TASK ITEM:
All of these records need to be duplicated exactly.
Segment Start: GIVEN INFORMATION
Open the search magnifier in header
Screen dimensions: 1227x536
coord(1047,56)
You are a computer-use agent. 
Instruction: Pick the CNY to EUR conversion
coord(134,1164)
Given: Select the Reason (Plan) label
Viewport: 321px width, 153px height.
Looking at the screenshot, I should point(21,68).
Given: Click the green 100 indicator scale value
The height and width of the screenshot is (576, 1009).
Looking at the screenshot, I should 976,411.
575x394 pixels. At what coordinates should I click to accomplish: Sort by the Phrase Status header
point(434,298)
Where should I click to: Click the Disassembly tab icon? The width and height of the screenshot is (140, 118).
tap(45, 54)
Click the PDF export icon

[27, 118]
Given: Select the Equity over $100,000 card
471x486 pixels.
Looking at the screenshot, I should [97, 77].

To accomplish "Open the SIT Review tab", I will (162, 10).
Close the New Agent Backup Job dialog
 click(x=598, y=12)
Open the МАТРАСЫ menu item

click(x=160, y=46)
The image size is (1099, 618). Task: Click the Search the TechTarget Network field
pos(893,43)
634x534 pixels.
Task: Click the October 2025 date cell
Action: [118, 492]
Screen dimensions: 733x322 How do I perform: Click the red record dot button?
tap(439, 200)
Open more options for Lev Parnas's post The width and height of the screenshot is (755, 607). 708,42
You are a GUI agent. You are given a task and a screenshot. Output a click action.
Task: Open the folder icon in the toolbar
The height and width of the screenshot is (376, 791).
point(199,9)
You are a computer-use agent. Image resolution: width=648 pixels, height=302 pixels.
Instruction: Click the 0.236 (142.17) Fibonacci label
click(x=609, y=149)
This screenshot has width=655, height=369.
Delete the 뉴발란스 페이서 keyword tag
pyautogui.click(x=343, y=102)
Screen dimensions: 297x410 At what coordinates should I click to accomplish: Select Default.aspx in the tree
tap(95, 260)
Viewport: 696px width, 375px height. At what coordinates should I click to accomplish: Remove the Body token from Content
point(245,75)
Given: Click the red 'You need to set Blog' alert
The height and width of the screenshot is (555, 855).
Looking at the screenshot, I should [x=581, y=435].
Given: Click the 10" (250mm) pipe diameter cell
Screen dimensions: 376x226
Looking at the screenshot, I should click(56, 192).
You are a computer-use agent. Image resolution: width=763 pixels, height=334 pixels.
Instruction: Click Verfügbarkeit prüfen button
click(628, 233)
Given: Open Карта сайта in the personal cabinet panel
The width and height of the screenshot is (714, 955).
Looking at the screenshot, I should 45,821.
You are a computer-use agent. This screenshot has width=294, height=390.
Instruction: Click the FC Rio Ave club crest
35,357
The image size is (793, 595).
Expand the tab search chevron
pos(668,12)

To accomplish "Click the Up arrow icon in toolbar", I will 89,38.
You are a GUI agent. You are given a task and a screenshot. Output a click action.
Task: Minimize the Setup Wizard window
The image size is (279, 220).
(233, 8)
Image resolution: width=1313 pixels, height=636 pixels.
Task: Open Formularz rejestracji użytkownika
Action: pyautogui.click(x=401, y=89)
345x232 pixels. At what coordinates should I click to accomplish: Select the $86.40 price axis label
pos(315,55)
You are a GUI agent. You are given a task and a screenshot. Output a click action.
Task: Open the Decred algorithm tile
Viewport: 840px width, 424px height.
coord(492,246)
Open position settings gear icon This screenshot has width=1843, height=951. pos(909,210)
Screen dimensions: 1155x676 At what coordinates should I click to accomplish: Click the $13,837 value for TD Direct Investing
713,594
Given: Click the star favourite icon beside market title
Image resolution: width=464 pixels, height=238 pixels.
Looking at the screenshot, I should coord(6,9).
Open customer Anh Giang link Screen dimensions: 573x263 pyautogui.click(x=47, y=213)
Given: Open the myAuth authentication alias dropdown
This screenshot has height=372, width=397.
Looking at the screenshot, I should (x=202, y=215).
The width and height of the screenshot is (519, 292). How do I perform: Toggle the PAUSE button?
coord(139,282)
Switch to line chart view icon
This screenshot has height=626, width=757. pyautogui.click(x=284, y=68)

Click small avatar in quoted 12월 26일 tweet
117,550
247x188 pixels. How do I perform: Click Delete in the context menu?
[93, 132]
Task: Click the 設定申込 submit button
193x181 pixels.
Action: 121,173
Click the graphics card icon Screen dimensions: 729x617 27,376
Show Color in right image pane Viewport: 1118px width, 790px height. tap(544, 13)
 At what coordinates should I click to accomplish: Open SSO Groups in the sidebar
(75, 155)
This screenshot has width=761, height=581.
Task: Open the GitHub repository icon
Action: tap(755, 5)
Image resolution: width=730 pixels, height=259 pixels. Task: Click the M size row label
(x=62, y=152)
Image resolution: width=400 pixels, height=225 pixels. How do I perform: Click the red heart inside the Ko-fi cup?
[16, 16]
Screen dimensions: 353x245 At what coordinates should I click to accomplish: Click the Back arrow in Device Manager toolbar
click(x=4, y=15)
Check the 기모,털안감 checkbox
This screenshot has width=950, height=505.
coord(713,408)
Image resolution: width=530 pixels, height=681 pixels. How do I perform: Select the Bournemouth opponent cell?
Segment End: GIVEN INFORMATION
ANSWER SECTION:
Open the search magnifier in header
Screen dimensions: 1227x536
coord(1047,56)
You are a computer-use agent. 
Instruction: Pick the CNY to EUR conversion
coord(134,1164)
Given: Select the Reason (Plan) label
Viewport: 321px width, 153px height.
Looking at the screenshot, I should point(21,68).
Given: Click the green 100 indicator scale value
The height and width of the screenshot is (576, 1009).
Looking at the screenshot, I should 976,411.
575x394 pixels. At what coordinates should I click to accomplish: Sort by the Phrase Status header
point(434,298)
Where should I click to: Click the Disassembly tab icon? The width and height of the screenshot is (140, 118).
tap(45, 54)
Click the PDF export icon

[27, 118]
Given: Select the Equity over $100,000 card
471x486 pixels.
Looking at the screenshot, I should [97, 77].

To accomplish "Open the SIT Review tab", I will (162, 10).
Close the New Agent Backup Job dialog
 click(x=598, y=12)
Open the МАТРАСЫ menu item

click(x=160, y=46)
The image size is (1099, 618). Task: Click the Search the TechTarget Network field
pos(893,43)
634x534 pixels.
Task: Click the October 2025 date cell
Action: [118, 492]
Screen dimensions: 733x322 How do I perform: Click the red record dot button?
tap(439, 200)
Open more options for Lev Parnas's post The width and height of the screenshot is (755, 607). 708,42
You are a GUI agent. You are given a task and a screenshot. Output a click action.
Task: Open the folder icon in the toolbar
The height and width of the screenshot is (376, 791).
point(199,9)
You are a computer-use agent. Image resolution: width=648 pixels, height=302 pixels.
Instruction: Click the 0.236 (142.17) Fibonacci label
click(x=609, y=149)
This screenshot has width=655, height=369.
Delete the 뉴발란스 페이서 keyword tag
pyautogui.click(x=343, y=102)
Screen dimensions: 297x410 At what coordinates should I click to accomplish: Select Default.aspx in the tree
tap(95, 260)
Viewport: 696px width, 375px height. At what coordinates should I click to accomplish: Remove the Body token from Content
point(245,75)
Given: Click the red 'You need to set Blog' alert
The height and width of the screenshot is (555, 855).
Looking at the screenshot, I should [x=581, y=435].
Given: Click the 10" (250mm) pipe diameter cell
Screen dimensions: 376x226
Looking at the screenshot, I should click(56, 192).
You are a computer-use agent. Image resolution: width=763 pixels, height=334 pixels.
Instruction: Click Verfügbarkeit prüfen button
click(628, 233)
Given: Open Карта сайта in the personal cabinet panel
The width and height of the screenshot is (714, 955).
Looking at the screenshot, I should 45,821.
You are a computer-use agent. This screenshot has width=294, height=390.
Instruction: Click the FC Rio Ave club crest
35,357
The image size is (793, 595).
Expand the tab search chevron
pos(668,12)

To accomplish "Click the Up arrow icon in toolbar", I will 89,38.
You are a GUI agent. You are given a task and a screenshot. Output a click action.
Task: Minimize the Setup Wizard window
The image size is (279, 220).
(233, 8)
Image resolution: width=1313 pixels, height=636 pixels.
Task: Open Formularz rejestracji użytkownika
Action: pyautogui.click(x=401, y=89)
345x232 pixels. At what coordinates should I click to accomplish: Select the $86.40 price axis label
pos(315,55)
You are a GUI agent. You are given a task and a screenshot. Output a click action.
Task: Open the Decred algorithm tile
Viewport: 840px width, 424px height.
coord(492,246)
Open position settings gear icon This screenshot has width=1843, height=951. pos(909,210)
Screen dimensions: 1155x676 At what coordinates should I click to accomplish: Click the $13,837 value for TD Direct Investing
713,594
Given: Click the star favourite icon beside market title
Image resolution: width=464 pixels, height=238 pixels.
Looking at the screenshot, I should coord(6,9).
Open customer Anh Giang link Screen dimensions: 573x263 pyautogui.click(x=47, y=213)
Given: Open the myAuth authentication alias dropdown
This screenshot has height=372, width=397.
Looking at the screenshot, I should (x=202, y=215).
The width and height of the screenshot is (519, 292). How do I perform: Toggle the PAUSE button?
coord(139,282)
Switch to line chart view icon
This screenshot has height=626, width=757. pyautogui.click(x=284, y=68)

Click small avatar in quoted 12월 26일 tweet
117,550
247x188 pixels. How do I perform: Click Delete in the context menu?
[93, 132]
Task: Click the 設定申込 submit button
193x181 pixels.
Action: 121,173
Click the graphics card icon Screen dimensions: 729x617 27,376
Show Color in right image pane Viewport: 1118px width, 790px height. tap(544, 13)
 At what coordinates should I click to accomplish: Open SSO Groups in the sidebar
(75, 155)
This screenshot has width=761, height=581.
Task: Open the GitHub repository icon
Action: tap(755, 5)
Image resolution: width=730 pixels, height=259 pixels. Task: Click the M size row label
(x=62, y=152)
Image resolution: width=400 pixels, height=225 pixels. How do I perform: Click the red heart inside the Ko-fi cup?
[16, 16]
Screen dimensions: 353x245 At what coordinates should I click to accomplish: Click the Back arrow in Device Manager toolbar
click(x=4, y=15)
Check the 기모,털안감 checkbox
This screenshot has width=950, height=505.
coord(713,408)
Image resolution: width=530 pixels, height=681 pixels. How do I perform: Select the Bournemouth opponent cell?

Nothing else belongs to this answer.